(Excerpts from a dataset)
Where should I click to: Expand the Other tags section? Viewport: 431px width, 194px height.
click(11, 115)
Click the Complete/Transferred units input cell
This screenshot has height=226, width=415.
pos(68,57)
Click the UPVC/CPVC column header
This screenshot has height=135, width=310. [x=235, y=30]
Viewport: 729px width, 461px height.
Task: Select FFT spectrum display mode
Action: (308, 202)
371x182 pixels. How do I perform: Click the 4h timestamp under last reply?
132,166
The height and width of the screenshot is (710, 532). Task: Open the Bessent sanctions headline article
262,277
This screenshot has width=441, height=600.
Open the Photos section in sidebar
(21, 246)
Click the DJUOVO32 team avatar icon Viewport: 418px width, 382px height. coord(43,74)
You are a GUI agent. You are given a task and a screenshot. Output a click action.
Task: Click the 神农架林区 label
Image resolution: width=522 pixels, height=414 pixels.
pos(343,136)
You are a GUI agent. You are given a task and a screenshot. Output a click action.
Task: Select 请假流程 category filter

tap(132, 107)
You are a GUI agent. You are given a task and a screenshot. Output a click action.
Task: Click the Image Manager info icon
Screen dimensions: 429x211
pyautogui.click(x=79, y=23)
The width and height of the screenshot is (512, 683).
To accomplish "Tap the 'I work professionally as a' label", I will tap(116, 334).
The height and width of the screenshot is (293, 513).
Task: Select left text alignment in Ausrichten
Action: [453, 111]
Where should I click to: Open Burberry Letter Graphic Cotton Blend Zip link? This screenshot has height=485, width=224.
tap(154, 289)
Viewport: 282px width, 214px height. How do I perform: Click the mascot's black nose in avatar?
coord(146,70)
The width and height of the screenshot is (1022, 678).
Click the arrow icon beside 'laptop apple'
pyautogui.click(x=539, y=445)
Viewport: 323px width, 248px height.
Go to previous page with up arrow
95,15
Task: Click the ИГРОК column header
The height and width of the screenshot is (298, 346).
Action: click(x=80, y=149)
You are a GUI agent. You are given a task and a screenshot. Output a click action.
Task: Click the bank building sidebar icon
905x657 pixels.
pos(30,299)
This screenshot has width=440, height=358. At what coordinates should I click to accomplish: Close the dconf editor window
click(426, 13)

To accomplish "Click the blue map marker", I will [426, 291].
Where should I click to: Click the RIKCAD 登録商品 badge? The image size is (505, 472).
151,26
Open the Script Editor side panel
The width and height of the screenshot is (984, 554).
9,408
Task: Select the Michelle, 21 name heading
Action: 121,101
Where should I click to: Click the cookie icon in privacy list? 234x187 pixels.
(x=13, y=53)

*What you will do*. Reproduce all the data exactly. Include every line.

*Solution to the exercise*.
Where should I click to: Expand the Other tags section? Viewport: 431px width, 194px height.
click(11, 115)
Click the Complete/Transferred units input cell
This screenshot has height=226, width=415.
pos(68,57)
Click the UPVC/CPVC column header
This screenshot has height=135, width=310. [x=235, y=30]
Viewport: 729px width, 461px height.
Task: Select FFT spectrum display mode
Action: (308, 202)
371x182 pixels. How do I perform: Click the 4h timestamp under last reply?
132,166
The height and width of the screenshot is (710, 532). Task: Open the Bessent sanctions headline article
262,277
This screenshot has width=441, height=600.
Open the Photos section in sidebar
(21, 246)
Click the DJUOVO32 team avatar icon Viewport: 418px width, 382px height. coord(43,74)
You are a GUI agent. You are given a task and a screenshot. Output a click action.
Task: Click the 神农架林区 label
Image resolution: width=522 pixels, height=414 pixels.
pos(343,136)
You are a GUI agent. You are given a task and a screenshot. Output a click action.
Task: Select 请假流程 category filter

tap(132, 107)
You are a GUI agent. You are given a task and a screenshot. Output a click action.
Task: Click the Image Manager info icon
Screen dimensions: 429x211
pyautogui.click(x=79, y=23)
The width and height of the screenshot is (512, 683).
To accomplish "Tap the 'I work professionally as a' label", I will tap(116, 334).
The height and width of the screenshot is (293, 513).
Task: Select left text alignment in Ausrichten
Action: [453, 111]
Where should I click to: Open Burberry Letter Graphic Cotton Blend Zip link? This screenshot has height=485, width=224.
tap(154, 289)
Viewport: 282px width, 214px height. How do I perform: Click the mascot's black nose in avatar?
coord(146,70)
The width and height of the screenshot is (1022, 678).
Click the arrow icon beside 'laptop apple'
pyautogui.click(x=539, y=445)
Viewport: 323px width, 248px height.
Go to previous page with up arrow
95,15
Task: Click the ИГРОК column header
The height and width of the screenshot is (298, 346).
Action: click(x=80, y=149)
You are a GUI agent. You are given a task and a screenshot. Output a click action.
Task: Click the bank building sidebar icon
905x657 pixels.
pos(30,299)
This screenshot has width=440, height=358. At what coordinates should I click to accomplish: Close the dconf editor window
click(426, 13)

To accomplish "Click the blue map marker", I will [426, 291].
Where should I click to: Click the RIKCAD 登録商品 badge? The image size is (505, 472).
151,26
Open the Script Editor side panel
The width and height of the screenshot is (984, 554).
9,408
Task: Select the Michelle, 21 name heading
Action: 121,101
Where should I click to: Click the cookie icon in privacy list? 234x187 pixels.
(x=13, y=53)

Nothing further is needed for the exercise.